Frank beschreibt zunächst die beiden Hauptakteure in der globalen Ökonomie. Die USA, die ihre Position als größte Ökonomie vor allem der weltweiten Beliebtheit des Dollars zu verdanken hätten. Einem »Papiertiger«, schreibt Frank, der »neben Tinte und Papier« nur genau so viel Wert besäße, wie dem grün bedruckten Zettel international zugemessen wird. Zum anderen habe China, der »Feuerdrache«, das Potenzial, zur zweitwichtigsten Wirtschaftsmacht aufzusteigen.

Schnell wird bei der Lektüre des Buches klar, dass für den Ökonomen Funktion und Funktionieren des Weltwirtschaftssystems nicht das Gleiche sind und dass es ihm auch ein Anliegen ist, seinen »Intimfeind«, den Kraftprotz USA, zu entblößen. Diese Rivalität mit »Uncle Sam« reicht bis in die Mitte der 60er Jahre zurück, als Frank wegen Veröffentlichungen in der marxistischen »Monthly Review« ein 15-jähriges Einreiseverbot erhalten hatte. Oft sind die Darstellungen des Langzeit- Analytiker sehr verknappt und polemisch – wer seriöse Grundinformationen sucht, um ökonomische Zusammenhänge besser zu verstehen, der mag sich im Buchladen weiter umschauen.

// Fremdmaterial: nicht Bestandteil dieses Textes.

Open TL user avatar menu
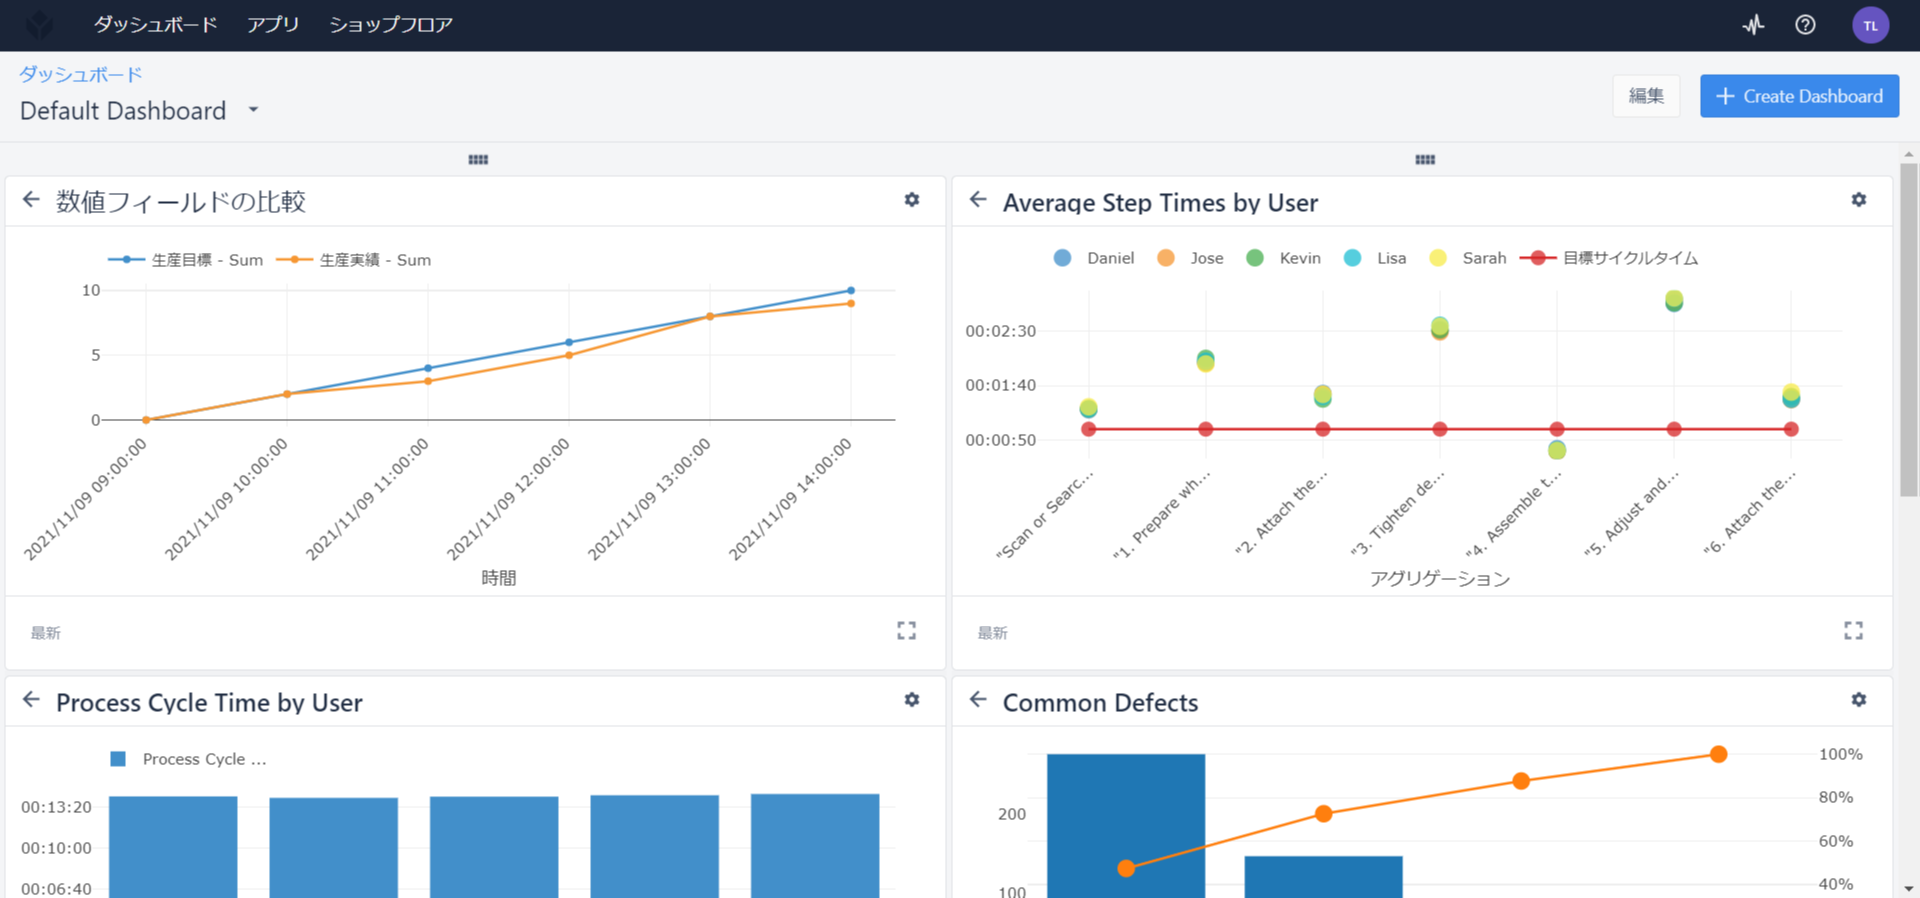 pyautogui.click(x=1870, y=25)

Franks Anliegen ist es, Scheitern und Aufstieg ehemaliger und aktueller wirtschaftlicher Großmächte wie USA, China oder Sowjetunion aus Sicht des Weltsystem-Ansatzes zu erklären. Damit will er ein anderes Licht auf die Grundmechanismen der Weltwirtschaft werfen, die für ihn eben nicht durch »klassische« Entwicklungspfade, sondern durch langfristige gegenseitige Abhängigkeiten zwischen einzelnen Ländern zu erklären sind.

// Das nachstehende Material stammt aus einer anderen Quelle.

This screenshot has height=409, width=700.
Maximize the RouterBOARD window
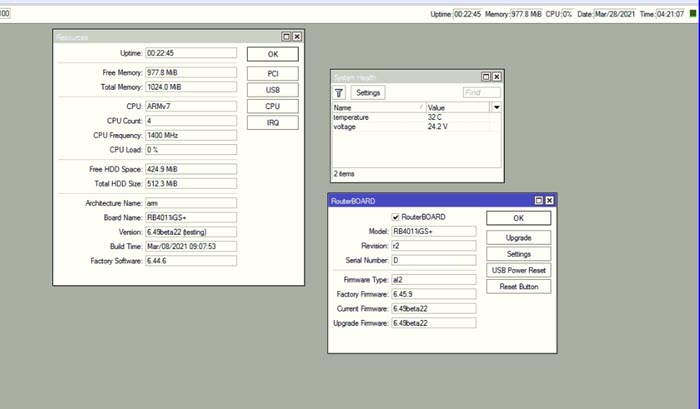(x=538, y=201)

Im Buch baut er seine Kritik folgendermaßen auf: Das weltwirtschaftliche System kreise viel zu sehr um die USA, deren Ökonomie auf Sand gebaut sei. Führe die USA Kriege, stärke sie dadurch das weltweite Vertrauen in den Dollar und könne so ihren Konsum auf Kosten anderer nach dem erwähnten Doughnut-Prinzip reproduzieren. Geht dieses Vertrauen aber durch die Schwächung ihrer außenpolitischen Position – beispielsweise durch militärische Flops wie den Irak-Krieg – verloren, könnte das zu drastischen Abwertungen des Dollars führen. Länder wie Japan und China könnten dann nämlich auf die Idee kommen, ihre riesigen Dollar-Reserven in anderen Währungen anzulegen. Als Folge nähme der Konsumrausch in den USA ein abruptes Ende und eine weltweite Depression aufgrund des Zusammenbruchs des US-Markts könnte einsetzen.

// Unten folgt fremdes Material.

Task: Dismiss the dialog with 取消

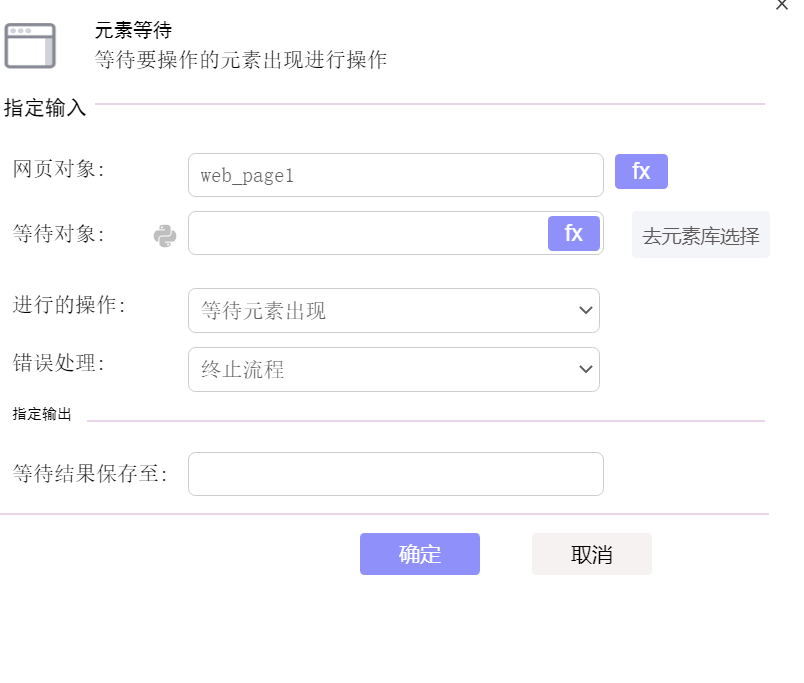Action: click(592, 554)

Dass an einem derartigen Szenario zur Zeit nicht einmal das aufstrebende China Interesse hat, verschweigt der Autor zwar nicht, jedoch scheint es ihm persönliches Vergnügen zu sein, trotzdem bis ins kleinste Detail zu beweisen, wie sich die USA in der Weltwirtschaft saftige Gewinne von anderen Nationen »erschwindeln«.

»Orientierung im Weltsystem« umfasst im Grundlegenden vier Aufsätze aus seinen letzten Lebensjahren, die zum Teil schon zuvor in anderer Form publiziert wurden. Nach Worten seines Verlegers Gerhard Höldl sollen die Aufsätze »althergebrachte Gewissheiten erschüttern« und »die Wahrnehmung der Welt verändern«.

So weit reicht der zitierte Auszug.